The significant market reaction to DeepSeek’s AI model launch was largely due to the astonishingly low cost of development they claimed. DeepSeek announced that they built their latest AI model for under $6 million, Reuters reports. This figure contrasts sharply with the much larger budgets of other leading AI companies like OpenAI, which reportedly spends billions on developing comparable AI technologies.
DeepSeek’s claim of achieving similar or competitive performance to models like those from OpenAI, but at a fraction of the cost, challenged the prevailing notion that high-quality AI requires massive financial investment. Therefore, investors and analysts are reassessing companies like Nvidia, whose high valuation partly rests on the continued demand for expensive AI infrastructure.

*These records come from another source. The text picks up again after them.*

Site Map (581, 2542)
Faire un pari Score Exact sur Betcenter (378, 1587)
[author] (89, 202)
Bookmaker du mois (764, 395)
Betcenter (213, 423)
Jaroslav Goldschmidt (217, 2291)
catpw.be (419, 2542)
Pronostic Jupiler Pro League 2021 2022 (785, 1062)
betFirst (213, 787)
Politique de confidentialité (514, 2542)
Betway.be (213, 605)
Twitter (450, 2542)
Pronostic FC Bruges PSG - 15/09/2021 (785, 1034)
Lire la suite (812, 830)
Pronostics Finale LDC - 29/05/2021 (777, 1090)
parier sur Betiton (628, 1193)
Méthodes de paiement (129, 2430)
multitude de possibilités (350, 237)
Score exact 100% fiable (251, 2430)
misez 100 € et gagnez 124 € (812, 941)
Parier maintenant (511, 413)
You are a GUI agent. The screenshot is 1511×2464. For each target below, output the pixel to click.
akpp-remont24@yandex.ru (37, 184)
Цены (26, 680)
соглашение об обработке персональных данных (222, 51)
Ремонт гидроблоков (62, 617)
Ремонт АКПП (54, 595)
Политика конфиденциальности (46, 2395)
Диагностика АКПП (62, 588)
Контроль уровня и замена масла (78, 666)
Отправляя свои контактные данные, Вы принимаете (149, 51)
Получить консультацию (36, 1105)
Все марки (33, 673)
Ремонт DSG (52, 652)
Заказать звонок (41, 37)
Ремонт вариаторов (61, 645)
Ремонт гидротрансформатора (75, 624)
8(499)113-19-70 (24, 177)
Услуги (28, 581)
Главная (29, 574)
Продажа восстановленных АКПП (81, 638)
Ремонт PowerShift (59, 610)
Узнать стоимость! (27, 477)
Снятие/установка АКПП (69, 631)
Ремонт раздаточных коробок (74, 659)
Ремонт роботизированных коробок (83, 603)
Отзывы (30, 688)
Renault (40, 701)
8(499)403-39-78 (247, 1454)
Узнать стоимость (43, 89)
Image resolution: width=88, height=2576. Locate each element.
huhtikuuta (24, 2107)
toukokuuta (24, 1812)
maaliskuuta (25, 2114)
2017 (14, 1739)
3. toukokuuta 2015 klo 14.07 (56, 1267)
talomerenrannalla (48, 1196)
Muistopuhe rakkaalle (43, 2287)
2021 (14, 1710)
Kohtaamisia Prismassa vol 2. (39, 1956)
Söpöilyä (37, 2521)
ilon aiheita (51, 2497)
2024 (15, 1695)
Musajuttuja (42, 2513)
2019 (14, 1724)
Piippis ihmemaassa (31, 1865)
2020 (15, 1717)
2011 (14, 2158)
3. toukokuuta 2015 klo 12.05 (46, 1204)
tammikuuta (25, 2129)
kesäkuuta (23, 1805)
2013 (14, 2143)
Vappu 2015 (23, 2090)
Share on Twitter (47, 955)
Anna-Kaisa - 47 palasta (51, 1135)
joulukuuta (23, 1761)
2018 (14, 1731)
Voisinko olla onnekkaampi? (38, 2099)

DeepSeek researchers have described their R1 release in a paper posted on GitHub. This commentary tries to explain how it works in simple terms.
Trump: this is a wake-up call
Last week Sam Altman from OpenAI and Larry Ellison from Oracle met with President Trump to announce Stargate, a huge $500bn AI project. They thought America’s data centers and chip control gave it an edge in AI.
But then Trump said that DeepSeek was a wake-up call for U.S. technology, suggesting cheaper AI could be beneficial. Not only tech but also energy stocks fell, hinting that AI might not need as much power as thought.
Sam Altman admits that DeepSeek is impressive for its price. This rivalry could push the AI race forward, much like the space race after Sputnik.
The US might rethink its chip export rules to China because of this. But rather than weakening China’s AI capabilities, the sanctions appear to be driving startups like DeepSeek to innovate, notes MIT Technology Review.
DeepSeek’s cost claims suggests a strategic advantage for China in AI development. But of course, they might just be lying about the real cost.